### EXTRACTED MATERIAL
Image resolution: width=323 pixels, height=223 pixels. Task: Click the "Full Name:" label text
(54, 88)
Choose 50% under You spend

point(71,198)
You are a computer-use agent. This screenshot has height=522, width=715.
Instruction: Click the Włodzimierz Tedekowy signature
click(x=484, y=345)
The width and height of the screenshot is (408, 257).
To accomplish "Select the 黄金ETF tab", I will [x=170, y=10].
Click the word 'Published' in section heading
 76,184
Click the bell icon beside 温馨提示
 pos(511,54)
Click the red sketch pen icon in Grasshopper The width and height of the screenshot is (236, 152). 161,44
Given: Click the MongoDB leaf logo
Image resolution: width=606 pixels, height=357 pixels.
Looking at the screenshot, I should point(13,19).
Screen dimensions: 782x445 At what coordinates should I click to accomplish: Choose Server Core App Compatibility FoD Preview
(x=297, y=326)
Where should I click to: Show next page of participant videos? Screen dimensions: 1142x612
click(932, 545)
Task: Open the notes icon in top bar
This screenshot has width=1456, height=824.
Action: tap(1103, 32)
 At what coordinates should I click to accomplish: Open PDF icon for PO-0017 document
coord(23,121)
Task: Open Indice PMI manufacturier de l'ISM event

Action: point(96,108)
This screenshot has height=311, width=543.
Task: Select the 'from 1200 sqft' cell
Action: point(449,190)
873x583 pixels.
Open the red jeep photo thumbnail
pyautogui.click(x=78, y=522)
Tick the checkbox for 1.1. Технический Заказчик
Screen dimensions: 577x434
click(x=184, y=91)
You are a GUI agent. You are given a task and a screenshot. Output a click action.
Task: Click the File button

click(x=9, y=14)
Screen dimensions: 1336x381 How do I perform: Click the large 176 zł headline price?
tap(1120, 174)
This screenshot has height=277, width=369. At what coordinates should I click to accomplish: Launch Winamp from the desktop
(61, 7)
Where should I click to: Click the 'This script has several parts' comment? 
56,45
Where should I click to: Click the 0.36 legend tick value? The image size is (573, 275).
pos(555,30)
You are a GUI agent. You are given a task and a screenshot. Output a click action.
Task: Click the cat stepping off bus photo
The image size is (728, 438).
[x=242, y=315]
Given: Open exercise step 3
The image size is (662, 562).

### WORK REQUEST
Word for word, return all of the records.

### RESPONSE FOR THIS EXERCISE
Image resolution: width=323 pixels, height=223 pixels. Task: Click the "Full Name:" label text
(54, 88)
Choose 50% under You spend

point(71,198)
You are a computer-use agent. This screenshot has height=522, width=715.
Instruction: Click the Włodzimierz Tedekowy signature
click(x=484, y=345)
The width and height of the screenshot is (408, 257).
To accomplish "Select the 黄金ETF tab", I will [x=170, y=10].
Click the word 'Published' in section heading
 76,184
Click the bell icon beside 温馨提示
 pos(511,54)
Click the red sketch pen icon in Grasshopper The width and height of the screenshot is (236, 152). 161,44
Given: Click the MongoDB leaf logo
Image resolution: width=606 pixels, height=357 pixels.
Looking at the screenshot, I should point(13,19).
Screen dimensions: 782x445 At what coordinates should I click to accomplish: Choose Server Core App Compatibility FoD Preview
(x=297, y=326)
Where should I click to: Show next page of participant videos? Screen dimensions: 1142x612
click(932, 545)
Task: Open the notes icon in top bar
This screenshot has width=1456, height=824.
Action: tap(1103, 32)
 At what coordinates should I click to accomplish: Open PDF icon for PO-0017 document
coord(23,121)
Task: Open Indice PMI manufacturier de l'ISM event

Action: point(96,108)
This screenshot has height=311, width=543.
Task: Select the 'from 1200 sqft' cell
Action: point(449,190)
873x583 pixels.
Open the red jeep photo thumbnail
pyautogui.click(x=78, y=522)
Tick the checkbox for 1.1. Технический Заказчик
Screen dimensions: 577x434
click(x=184, y=91)
You are a GUI agent. You are given a task and a screenshot. Output a click action.
Task: Click the File button

click(x=9, y=14)
Screen dimensions: 1336x381 How do I perform: Click the large 176 zł headline price?
tap(1120, 174)
This screenshot has height=277, width=369. At what coordinates should I click to accomplish: Launch Winamp from the desktop
(61, 7)
Where should I click to: Click the 'This script has several parts' comment? 
56,45
Where should I click to: Click the 0.36 legend tick value? The image size is (573, 275).
pos(555,30)
You are a GUI agent. You are given a task and a screenshot. Output a click action.
Task: Click the cat stepping off bus photo
The image size is (728, 438).
[x=242, y=315]
Given: Open exercise step 3
The image size is (662, 562).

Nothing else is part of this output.